Drew Lewis, Reagan transport secretary during strike, dies


              File- This Aug. 9, 1981, file photo shows Secretary of transportation Drew Lewis on TV's "Face the Nation". Lewis, a businessman who served as U.S. transportation secretary under President Ronald Reagan during the 1981 air traffic controllers’ strike, has died. He was 84. His son, Andy Lewis, says Lewis died Wednesday in Arizona of complications from pneumonia. Lewis lived on a farm in the Philadelphia suburbs. (AP Photo/Scott Applewhite, File)
File- This Aug. 9, 1981, file photo shows Secretary of transportation Drew Lewis on TV's "Face the Nation". Lewis, a businessman who served as U.S. transportation secretary under President Ronald Reagan during the 1981 air traffic controllers’ strike, has died. He was 84. His son, Andy Lewis, says Lewis died Wednesday in Arizona of complications from pneumonia. Lewis lived on a farm in the Philadelphia suburbs. (AP Photo/Scott Applewhite, File)

PHILADELPHIA (AP) - A businessman who served as U.S. transportation secretary under President Ronald Reagan during the 1981 air traffic controllers' strike has died. Drew Lewis lived on a farm in the Philadelphia suburbs and was 84 years old.

His son, Andy Lewis, says he died Wednesday in Prescott, Arizona, of complications from pneumonia.
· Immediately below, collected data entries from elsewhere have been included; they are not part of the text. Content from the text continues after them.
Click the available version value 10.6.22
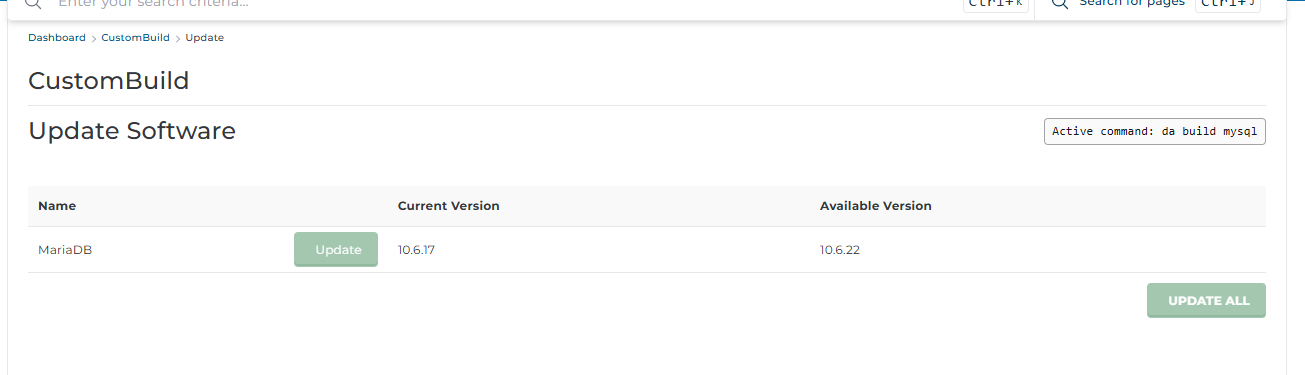Viewport: 1305px width, 375px height. coord(840,250)
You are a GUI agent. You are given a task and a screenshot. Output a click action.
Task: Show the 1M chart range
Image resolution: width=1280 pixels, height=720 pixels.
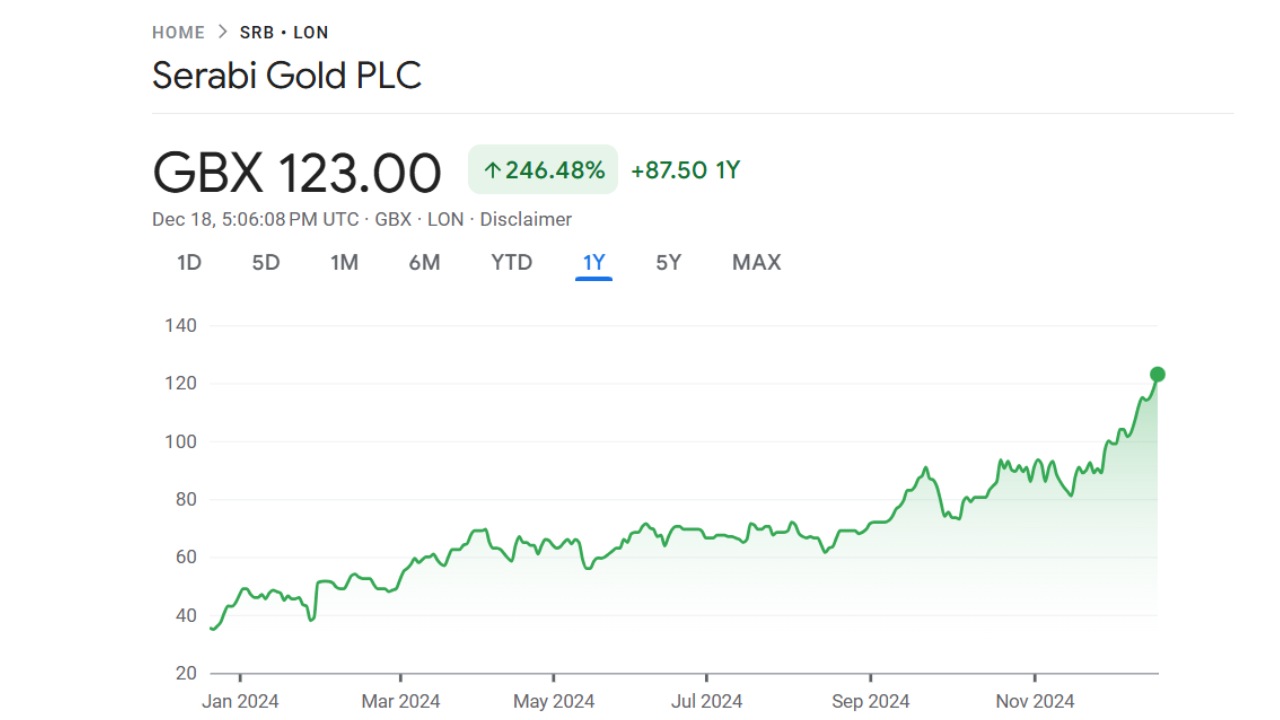click(344, 263)

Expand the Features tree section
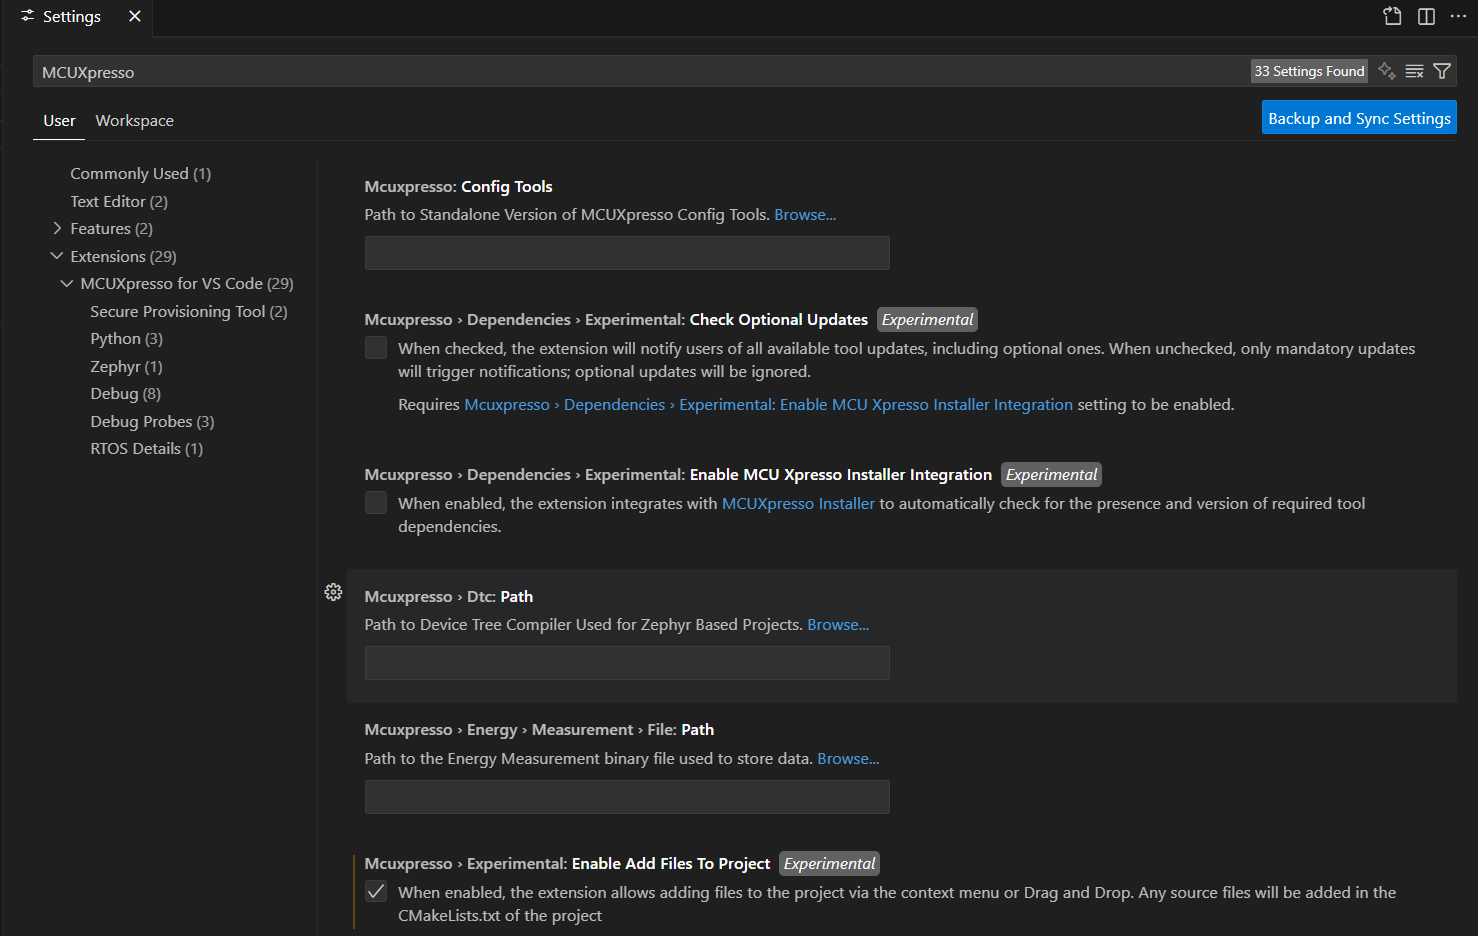pyautogui.click(x=58, y=229)
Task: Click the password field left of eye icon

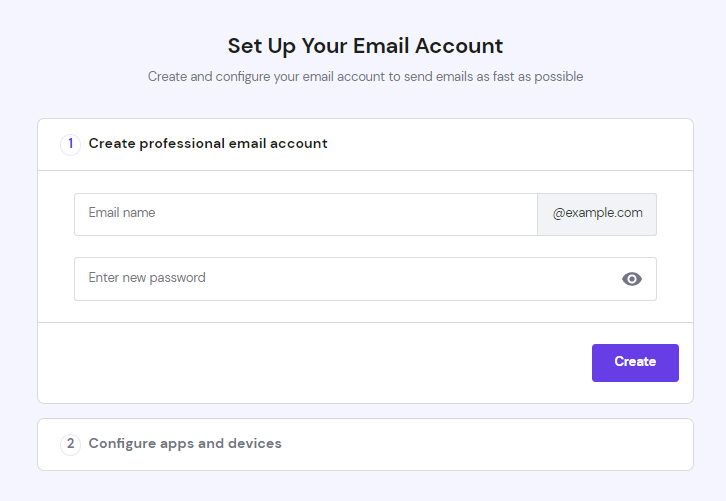Action: pyautogui.click(x=412, y=279)
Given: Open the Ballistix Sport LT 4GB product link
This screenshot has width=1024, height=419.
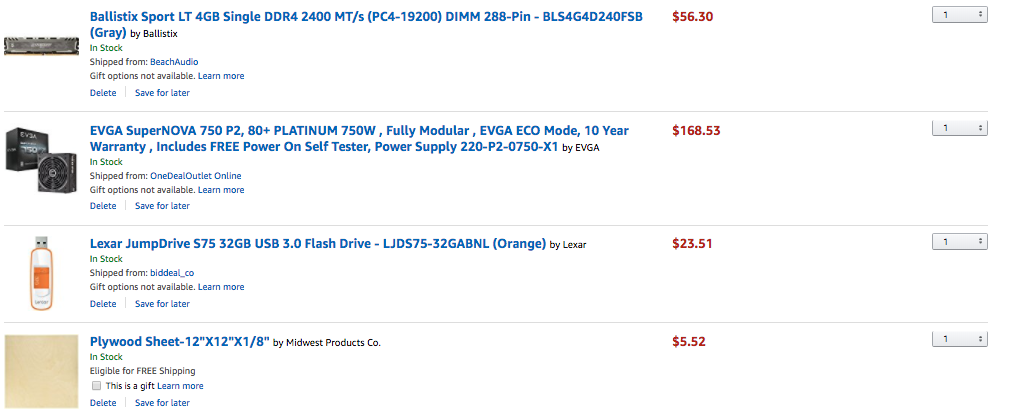Looking at the screenshot, I should click(x=366, y=17).
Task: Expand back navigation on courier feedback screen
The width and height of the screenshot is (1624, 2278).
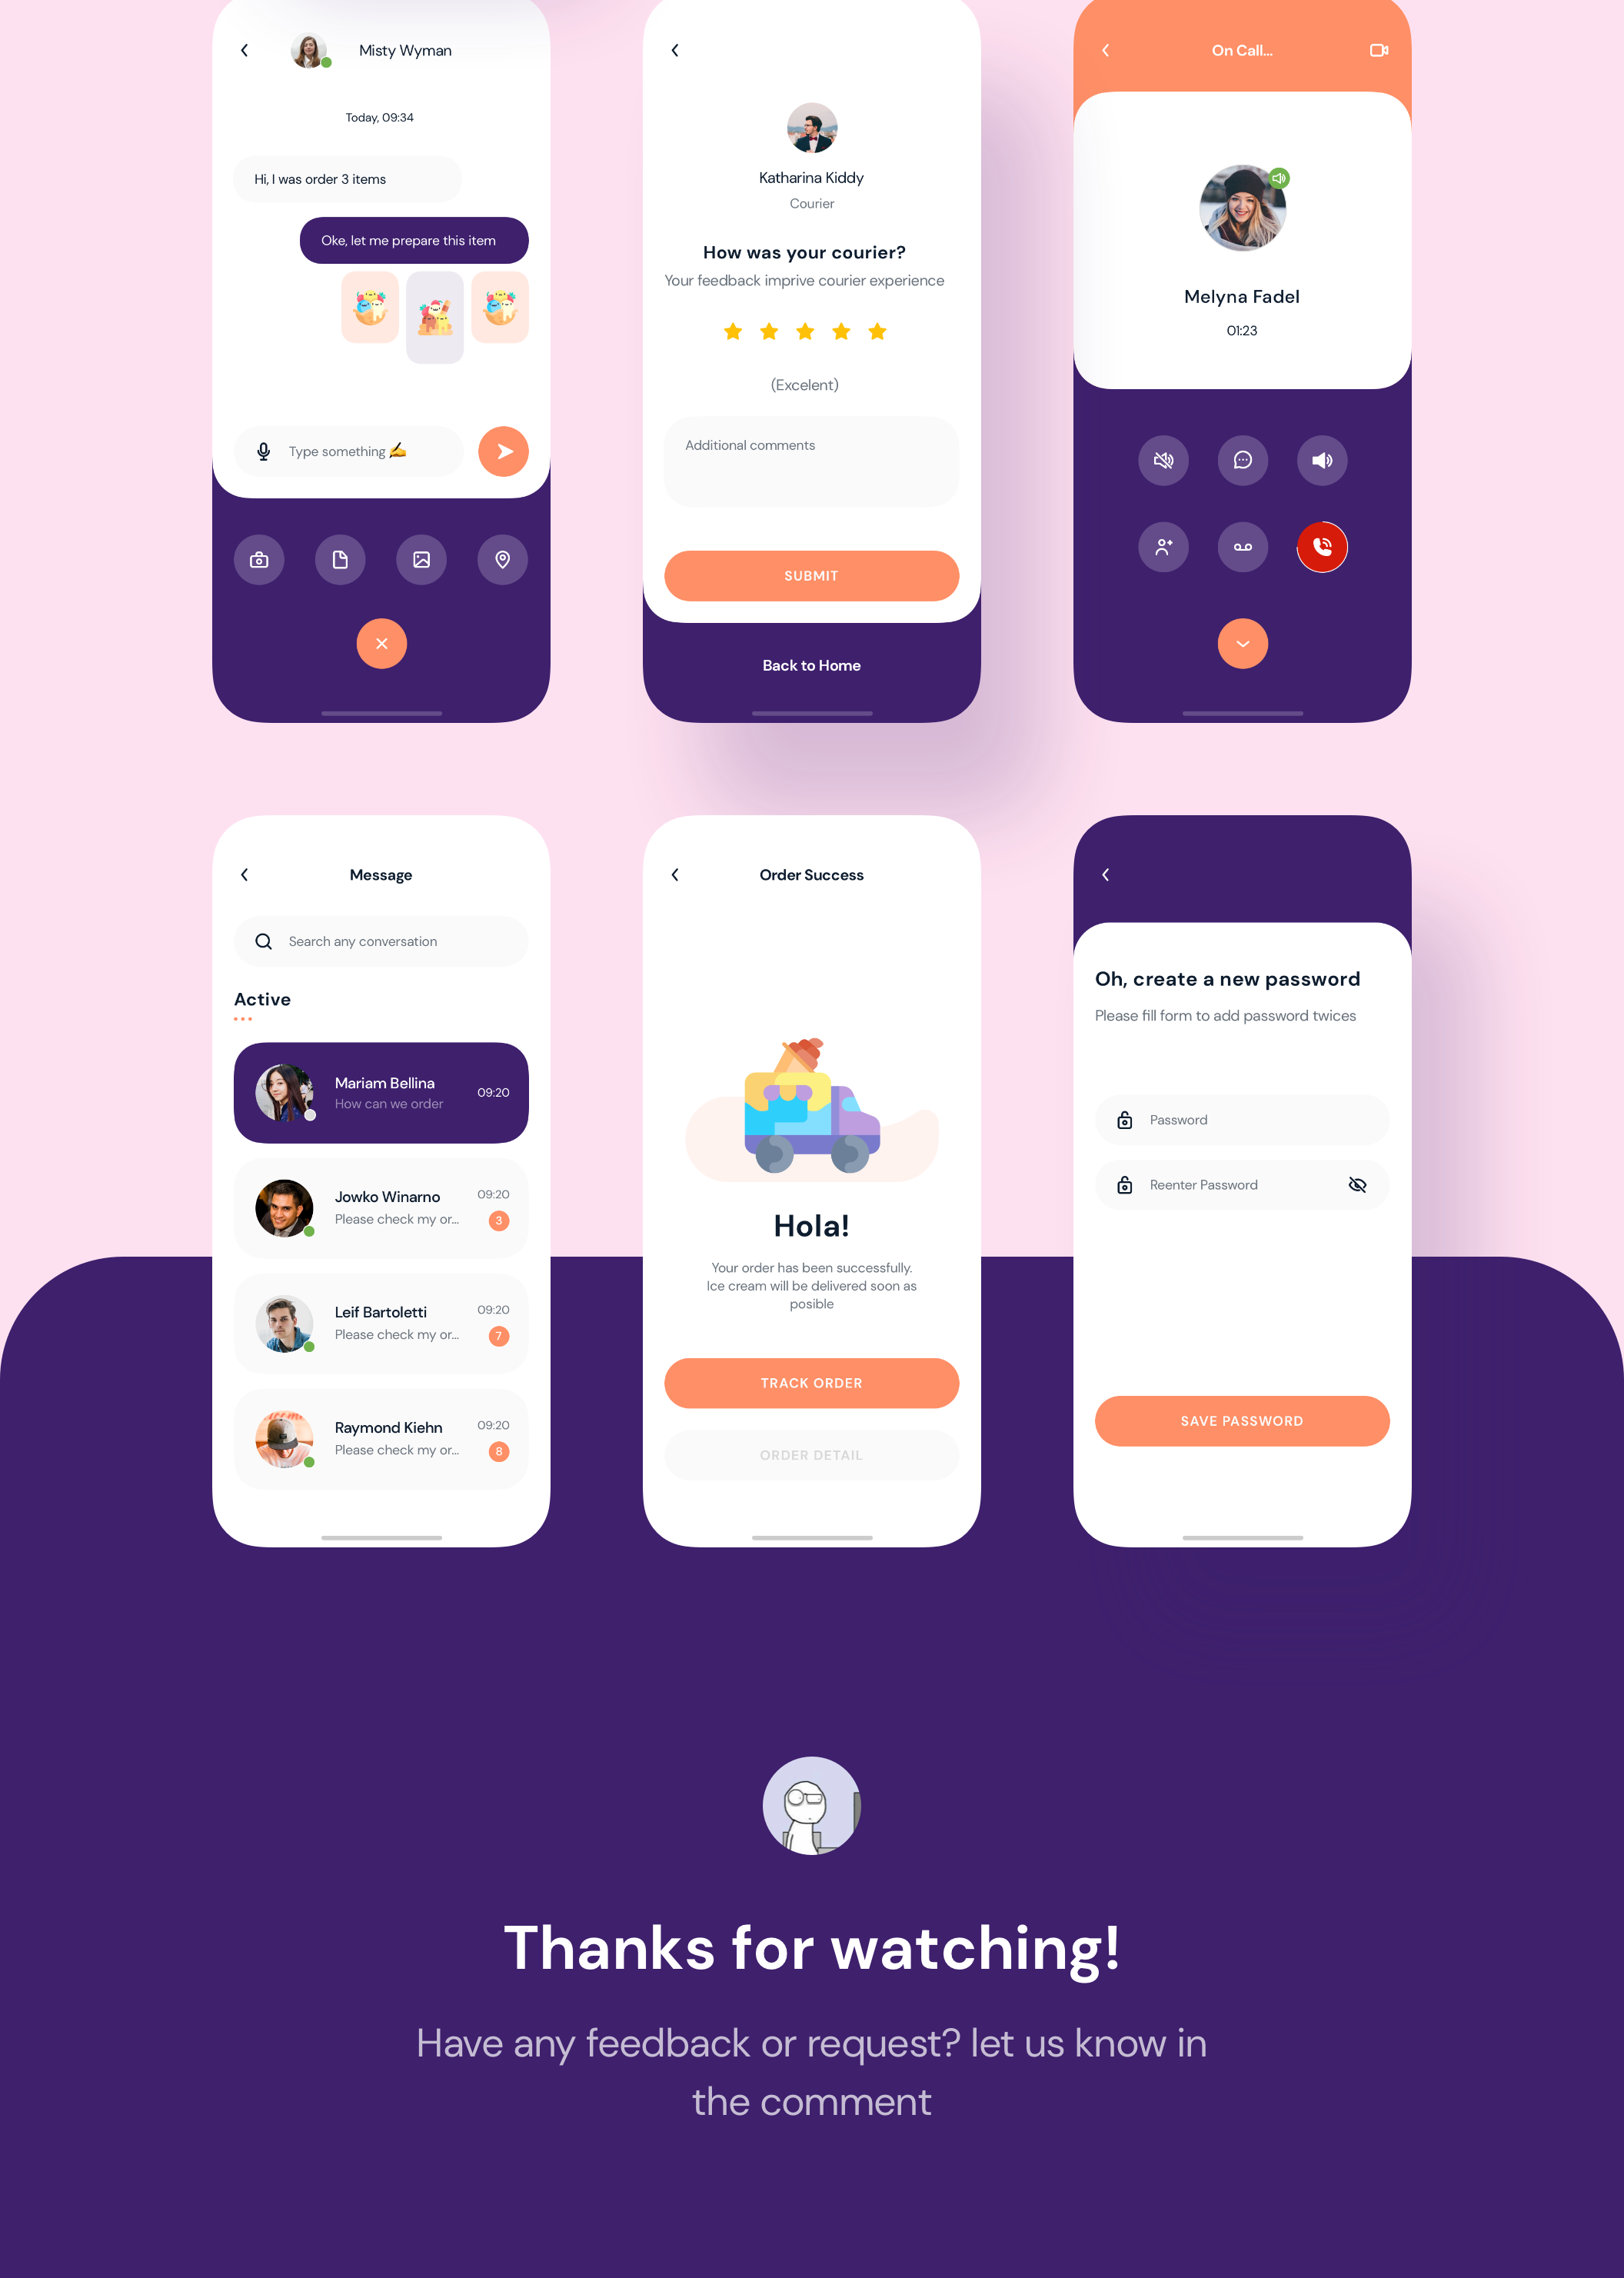Action: (x=675, y=49)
In August 1981, Reagan's Republican administration fired more than 11,000 members of the Professional Air Traffic Controllers Organization for violating their no-strike oath and breaking the law. Lewis was transportation secretary from 1981 to 1983 and was the administration's chief representative in the dispute.

Lewis later became CEO of Omaha, Nebraska-based transportation company Union Pacific Corp., guiding its merger with the Southern Pacific and the Chicago and North Western railroads.